Christie Parker lives on the edge of Harris County. The proposed route of the Texas High-Speed Rail Project goes through land she owns where her in-laws live and family operates a wedding venue. Parker says the land has been in her family since the 1830′s.
“That’s the main source of income for my in-laws, and the actual wedding venue, that house was built in the 1890s, and so it’s historical just in that fact,” Parker said. “If [the project] went through, it would definitely shut down.”

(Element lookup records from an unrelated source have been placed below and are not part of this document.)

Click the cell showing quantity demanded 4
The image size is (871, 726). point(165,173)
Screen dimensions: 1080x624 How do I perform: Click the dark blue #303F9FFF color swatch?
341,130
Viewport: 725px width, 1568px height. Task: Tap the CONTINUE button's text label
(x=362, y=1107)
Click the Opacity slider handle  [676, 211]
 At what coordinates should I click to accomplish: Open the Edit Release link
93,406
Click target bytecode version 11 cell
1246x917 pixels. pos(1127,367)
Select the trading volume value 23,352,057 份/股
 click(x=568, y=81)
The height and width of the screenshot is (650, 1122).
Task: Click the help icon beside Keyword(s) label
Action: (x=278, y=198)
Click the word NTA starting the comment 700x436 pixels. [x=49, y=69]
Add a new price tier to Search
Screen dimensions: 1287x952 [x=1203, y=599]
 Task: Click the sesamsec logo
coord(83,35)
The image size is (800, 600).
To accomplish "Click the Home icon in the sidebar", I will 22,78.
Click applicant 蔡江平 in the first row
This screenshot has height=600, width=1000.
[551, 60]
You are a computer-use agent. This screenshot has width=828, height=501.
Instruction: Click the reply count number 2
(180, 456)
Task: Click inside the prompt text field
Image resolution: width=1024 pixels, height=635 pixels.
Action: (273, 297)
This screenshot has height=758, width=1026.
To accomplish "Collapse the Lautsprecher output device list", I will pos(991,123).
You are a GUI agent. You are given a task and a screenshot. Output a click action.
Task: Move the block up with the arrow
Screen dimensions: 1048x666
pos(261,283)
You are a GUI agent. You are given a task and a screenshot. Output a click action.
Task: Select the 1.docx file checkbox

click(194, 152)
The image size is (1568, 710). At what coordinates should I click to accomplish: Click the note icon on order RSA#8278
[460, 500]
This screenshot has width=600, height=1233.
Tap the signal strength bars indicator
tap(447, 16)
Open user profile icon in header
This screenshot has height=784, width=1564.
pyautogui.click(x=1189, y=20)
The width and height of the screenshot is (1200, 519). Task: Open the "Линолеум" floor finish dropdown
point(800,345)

Christie’s plight is one reason why these lawmakers filed the letter requesting a rehearing. The legislators, which includes Rep. Ben Leman (R-District 13), say Texas Central does not have the right to eminent domain to build the project for a number of reasons, one of them being that the law defines high-speed rail separately from a railroad.
“It clearly meets the definition of high-speed rail in the state of Texas under current law,” Leman said. “Under that law, it does not prescribe specifically that high-speed rail has eminent domain authority.”
Peter LeCody is the president of Texas Rail Advocates who says other organizations beg to differ.
“The Federal Railroad Administration, the USDOT – the Department of Transportation, TxDOT, everyone has indicated that this is a railroad,” LeCody said. “They are well on their way now with a lot of the permitting that they received and the authorizations to be able to build their system.”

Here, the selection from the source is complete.